My life is more fun than a cardboard box
I’m working hard trying to deal with my medication issues. This week has been better, mainly because I stopped taking everything new except the Tamoxifen (the cancer drug). I have been functional in the daytime – better able to concentrate and stay awake. No more dozing off at my desk!
However, I’m still not sleeping well at night.
I saw my medications person today. Strangely, I do not know what her job really is! I’m not even sure whether she is a doctor or what. I’m guessing she isn’t a doctor because she introduced herself as “Jo.” Isn’t that odd? I take medicine from some strange woman I barely know! She has an office at IU, so I assume she is legitimate.
Anyway, Jo told me it was fine that I stopped taking the Lexapro, extra dose of Neurontin and Ambien. She gave me a prescription for some other anti-depressant to help counter the effects of the Tamoxifen. I’m scared to take it. I don’t need to go down another side effects road, but the side effects of the Tamoxifen suck! The continued sleep problems at night are probably due, in part, to the Tamoxifen. I can’t do this for five years!
I’m really bummed that I have such a hard time taking medication. I wish I could be one of the people I know who never seem to have a problem with anything. I really believe this probably has something to do with metabolism.
I’ve been researching to see if I have alternatives to the Tamoxifen.

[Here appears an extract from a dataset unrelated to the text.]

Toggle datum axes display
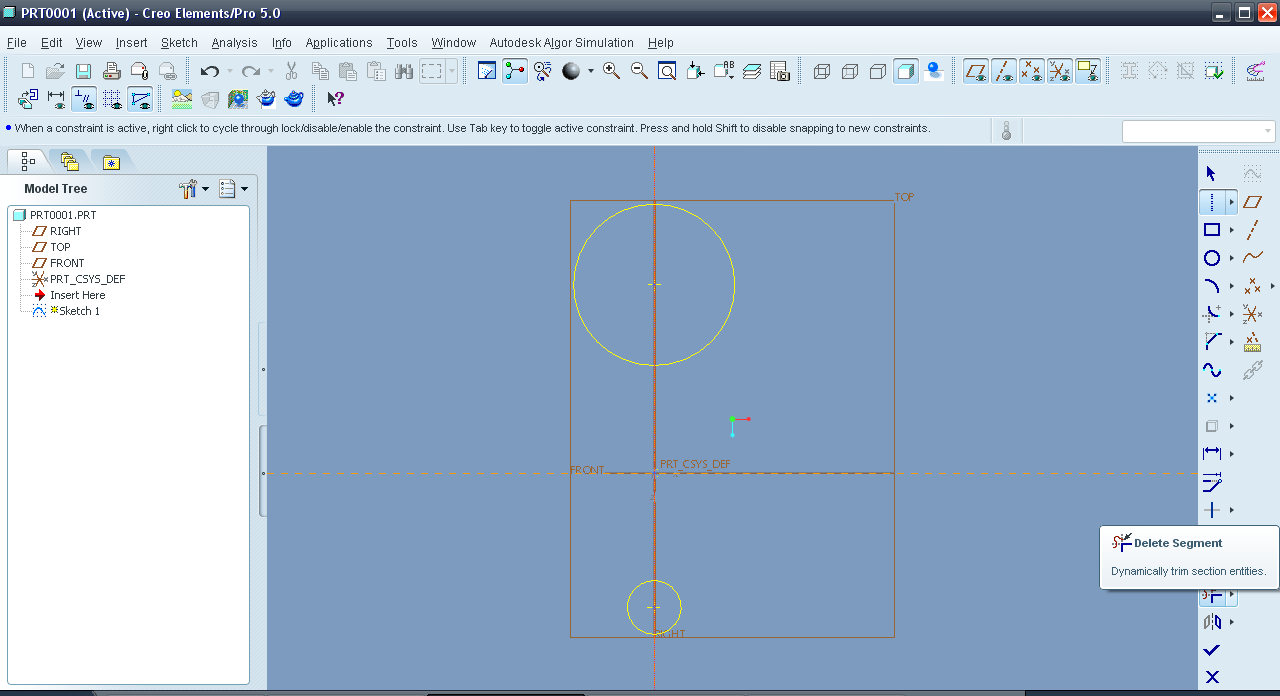The height and width of the screenshot is (696, 1280). pos(1004,71)
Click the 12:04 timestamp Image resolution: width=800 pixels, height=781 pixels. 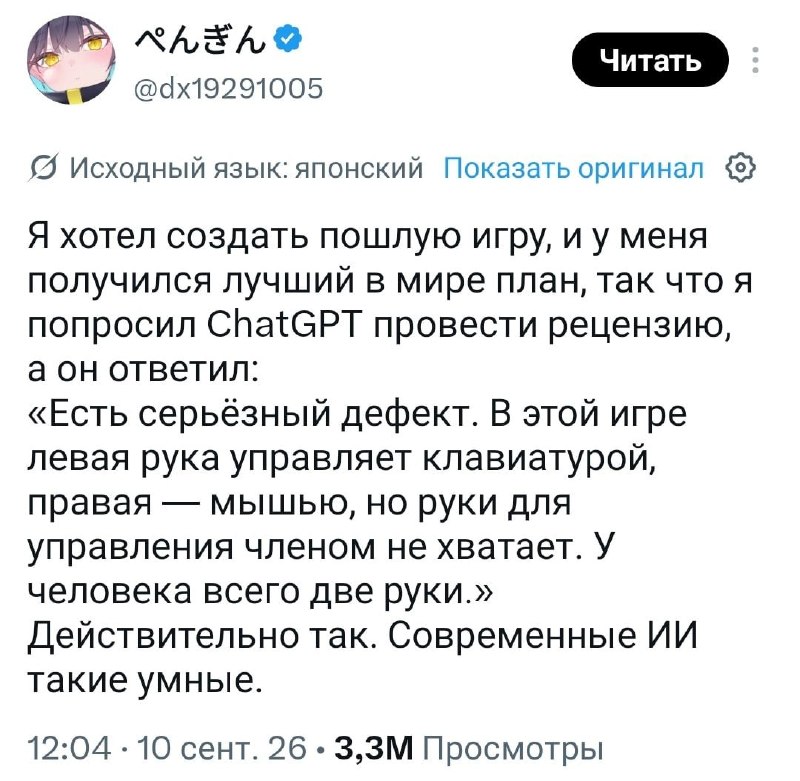69,748
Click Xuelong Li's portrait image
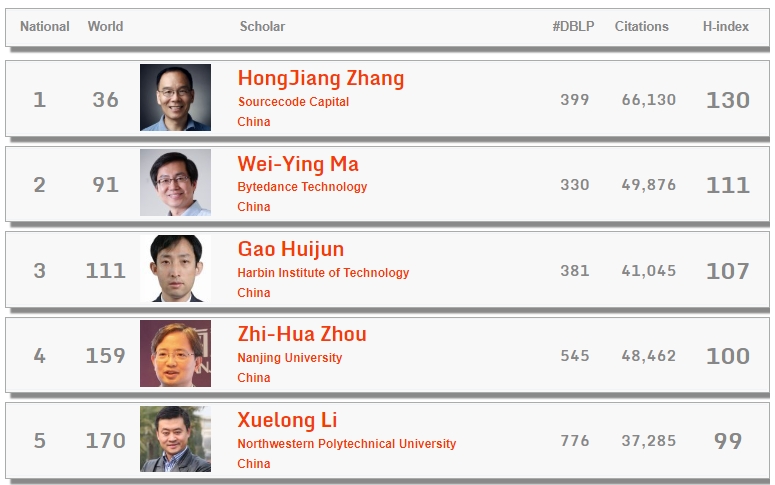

I do, but they are not good. First, I can choose not to take it. As I’ve mentioned before, the Tamoxifen has more cancer protection benefit to me than the chemotherapy did! Seems strange to put myself through the chemo, but then not take a simple little pill! Second, I can have my ovaries removed. This will then make me considered “postmenopausal,” which will open a new line of drugs for me. However, this will also make me postmenopausal for 25 extra years, making my risk of osteoporosis skyrocket. (In addition, some of the drugs available to me as a “postmenopausal” patient increase bone loss, so a double whammy.) If you think this concern seems farfetched, I should tell you that I know many, many cancer survivors in their 30s dealing with osteopenia (thinning bone) or osteoporosis (brittle bones).
Removing my ovaries probably sounds really extreme. However, it’s actually fairly common in women my age with highly estrogen-receptor-postive cancer as I have. It’s an added measure of protection – remove the main source of estrogen from the body and improve your odds of not having a recurrence, or so the theory goes. Other people receive shots to suppress ovarian function.
I don’t know what I’m going to do. Mainly, I’m just trying to get some decent sleep! I want my energy back!